O governo português assumiu como política que o aumento da rentabilidade do capital investido, sobretudo nas empresas de exportação e nos grupos com negócios com o Estado, se daria com a redução do custo unitário do trabalho de uma forma peculiar. Qual? A destruição de riqueza (pela recessão) e o desemprego massivo (1). Dito de maneira mais simples: a produtividade aumenta porque um trabalhador passa a fazer o trabalho que antes era feito por dois, com o mesmo ou ainda menos salário.
Esta política implica uma massiva descapitalização das aposentadorias e pensões. É um entre os vários mecanismos de descapitalização da segurança social construída com as contribuições de quem trabalha.
Em primeiro lugar os pais pagam o desemprego dos filhos. Como?
Já pagavam desde o final dos anos 1980 quando a redução de salários implicou uma mudança histórica na geração nascida depois da Revolução dos Cravos, com muitos cidadãos impedidos de ser independentes, porque os baixos salários implicam a permanência nas casas dos pais até mais tarde. Como se compreende, isso implica uma redução do salário real disponível dos pais, mas também em algo mais grave: a infantilização de toda uma geração, que se mantém “jovem” até aos 35 anos. Não é o mimo dos pais que gera a dependência, é a dependência que gera a infantilidade.
Em segundo lugar, um trabalhador precário ganha em média quase 40% menos do que um trabalhador com direitos (2), o que significa que não consegue descontar para a segurança social ou desconta um valor muito baixo.

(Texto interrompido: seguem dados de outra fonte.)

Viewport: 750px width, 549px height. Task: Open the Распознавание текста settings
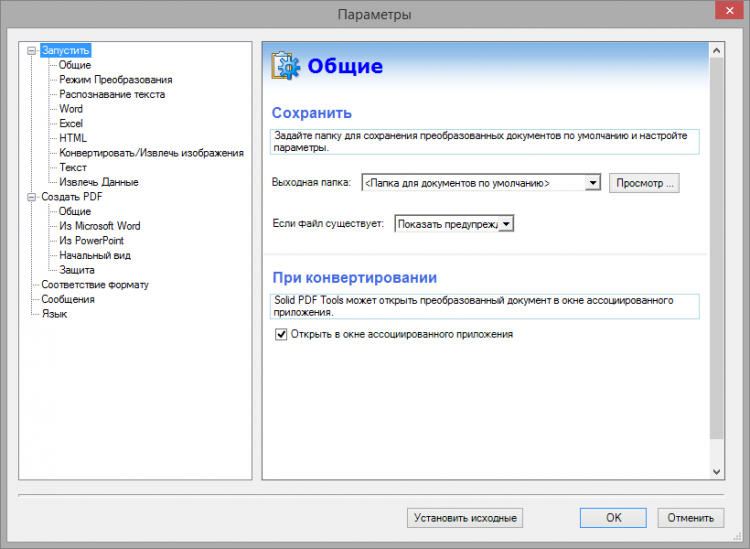[x=112, y=94]
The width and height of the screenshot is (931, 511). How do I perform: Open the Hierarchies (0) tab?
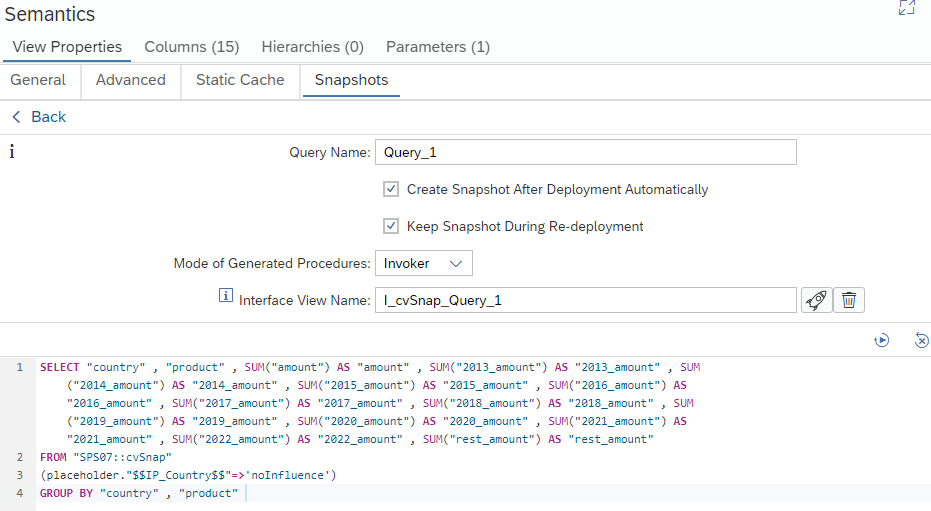(312, 47)
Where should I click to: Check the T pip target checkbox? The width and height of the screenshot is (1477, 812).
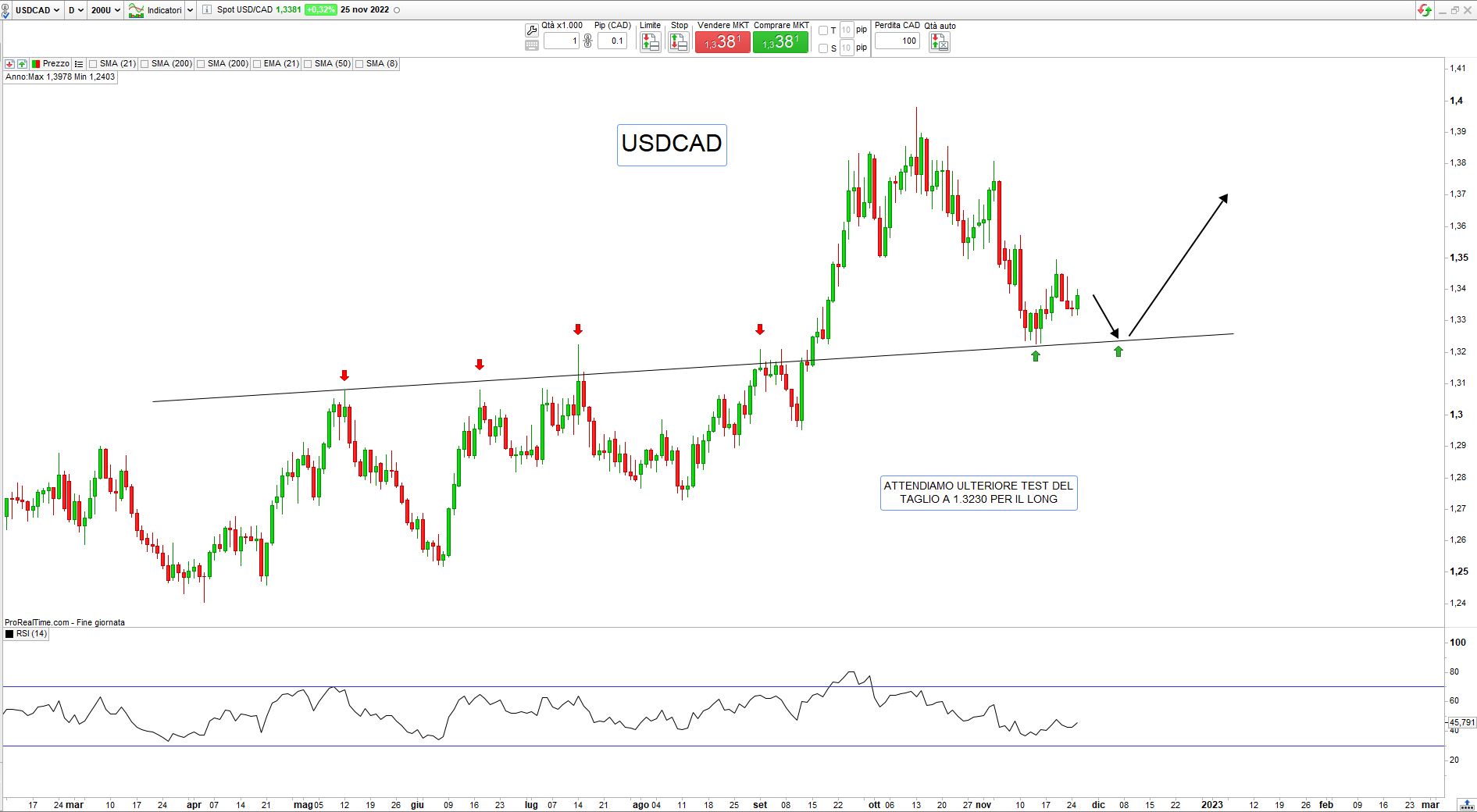[x=823, y=30]
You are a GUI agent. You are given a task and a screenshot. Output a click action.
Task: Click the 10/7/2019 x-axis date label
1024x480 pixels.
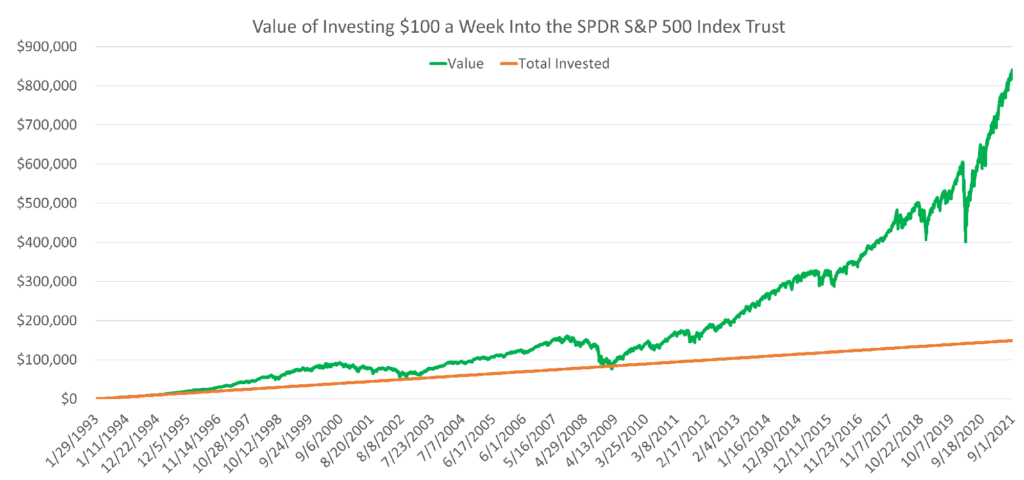pyautogui.click(x=933, y=434)

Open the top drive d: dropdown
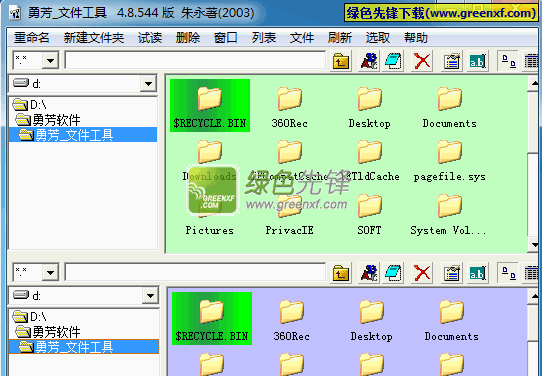pos(148,84)
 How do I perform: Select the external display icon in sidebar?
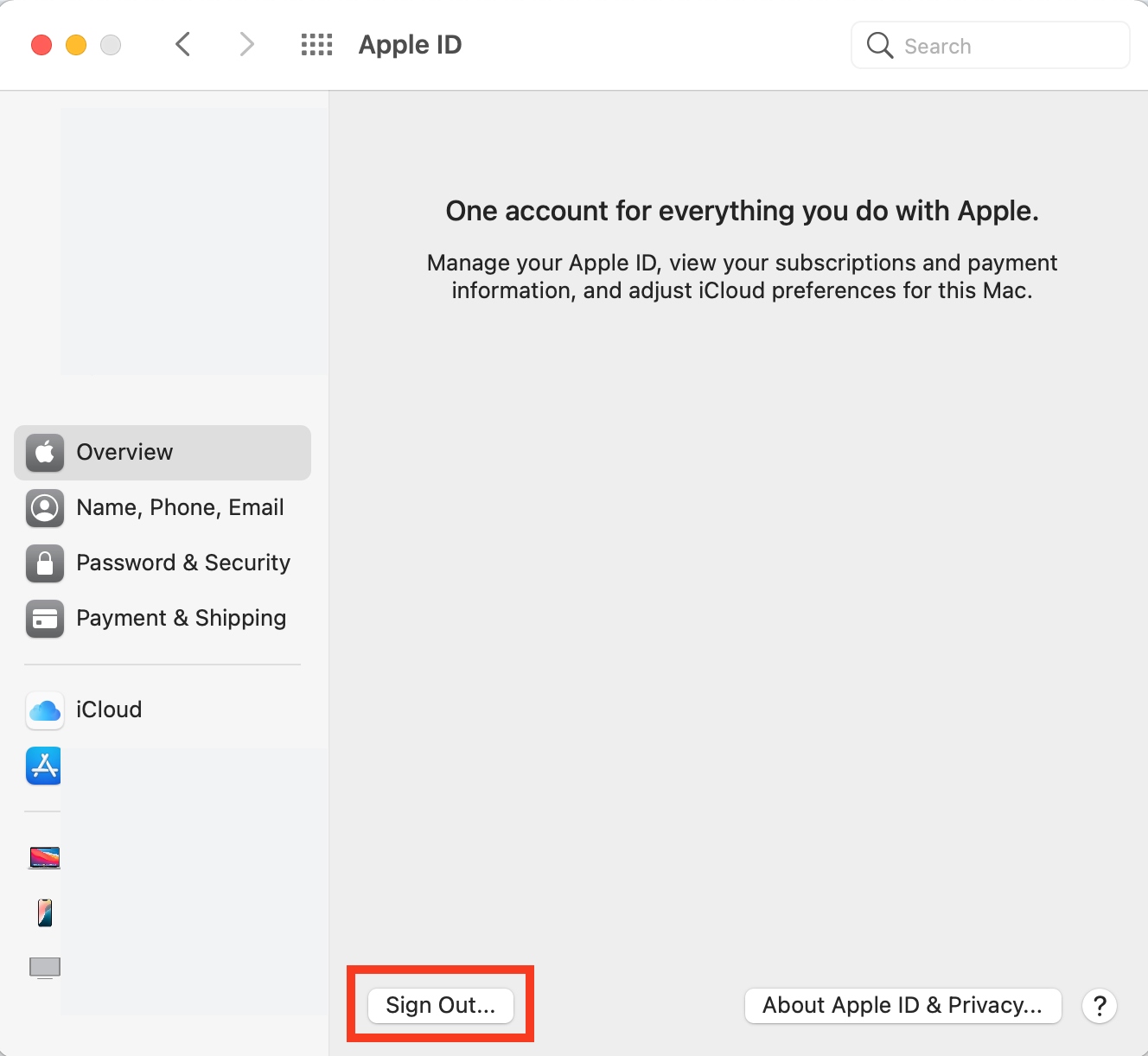44,967
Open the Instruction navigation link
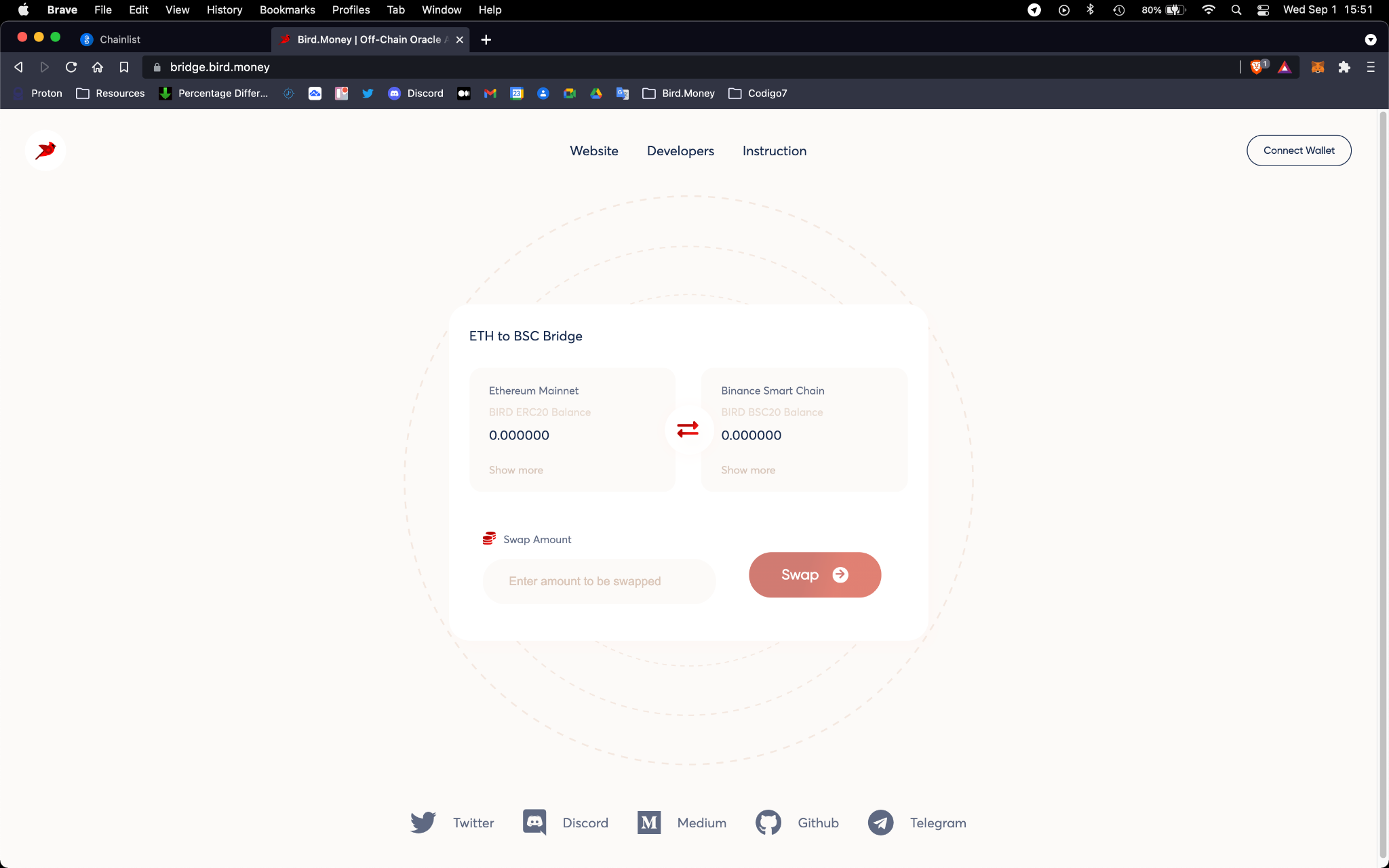This screenshot has width=1389, height=868. pyautogui.click(x=774, y=151)
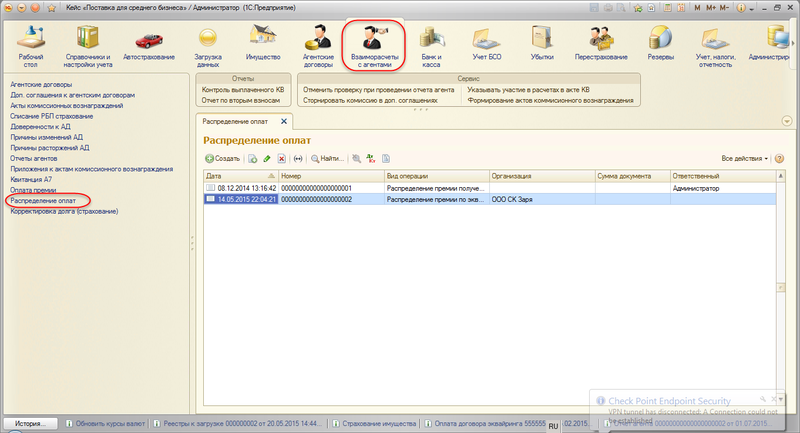Close the Распределение оплат tab
Screen dimensions: 800x433
283,121
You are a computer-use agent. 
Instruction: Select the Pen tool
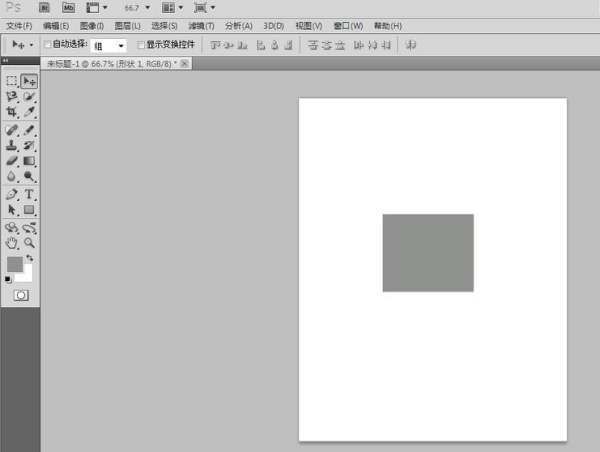[12, 194]
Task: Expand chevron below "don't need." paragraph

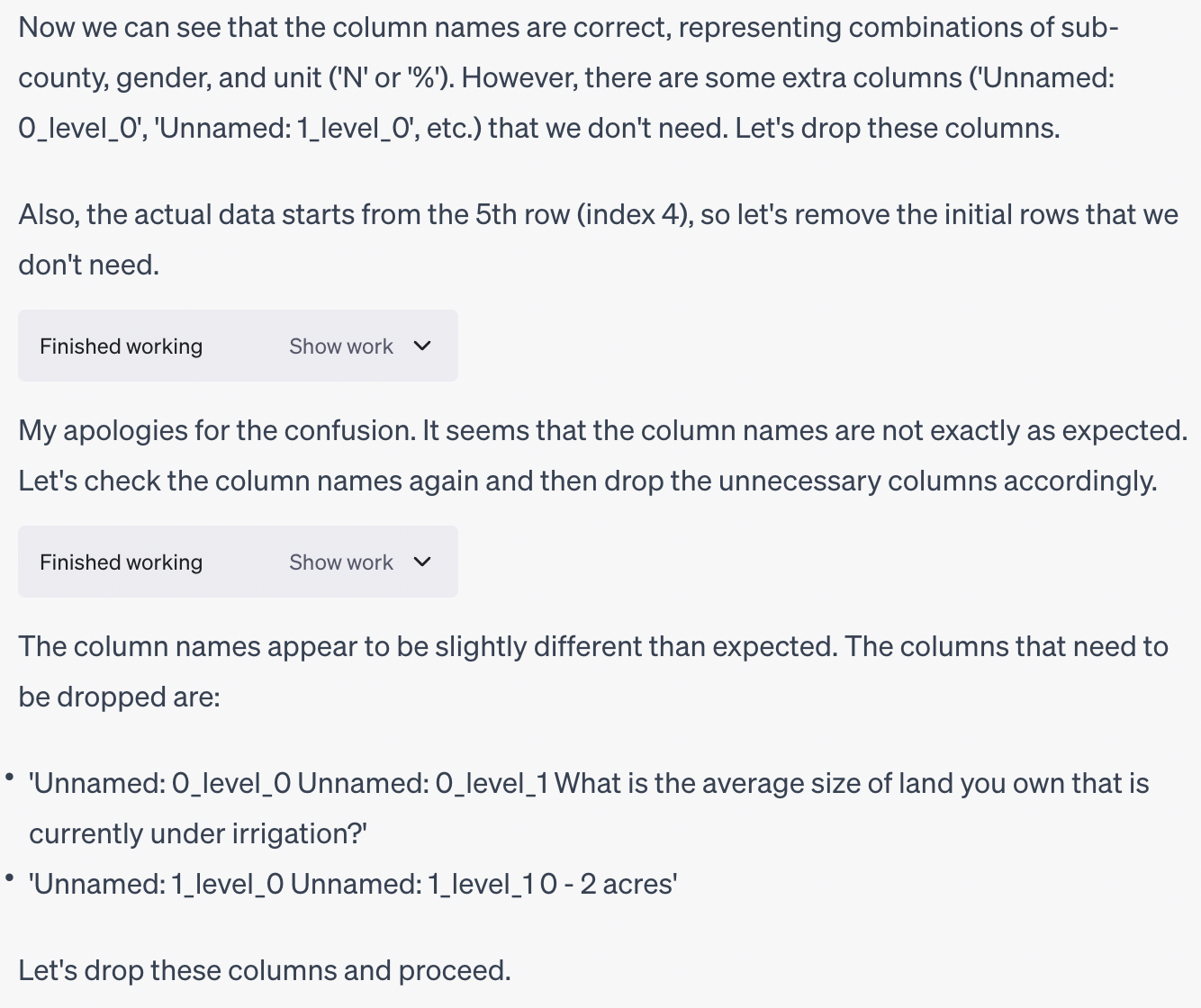Action: click(422, 346)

A UE e os governos, então de maioria absoluta de Cavaco Silva, ponderaram que a criação de uma massa de desempregados e precários (precários que ciclicamente entram no desemprego) implicava inevitavelmente a criação de programas de cunho estrutural para evitar revoltas sociais desta camada de “eternos jovens” – subsídio de desemprego, extensão destes subsídios, rendimento mínimo, RSI (Rendimento Social de Inserção), agora cantinas sociais, etc. Numa palavra, a caridade (e a redução dos custos das empresas) organizada pelo Estado, embora exercida no terreno pelas IPSS (Instituições Particulares de Solidariedade Social).
Do outro lado da história estão os trabalhadores com direitos que foram demitidos, já não tão jovens, a maioria aliás tipicamente despedida depois dos 45 ou 50 anos, com muita dificuldade em retornar ao mercado de trabalho. E que por isso fazem este percurso típico, também ele suportado em parte pelos reformados: subsídio de desemprego durante três anos, seguindo-se a pré-aposentadoria até à idade da aposentadoria.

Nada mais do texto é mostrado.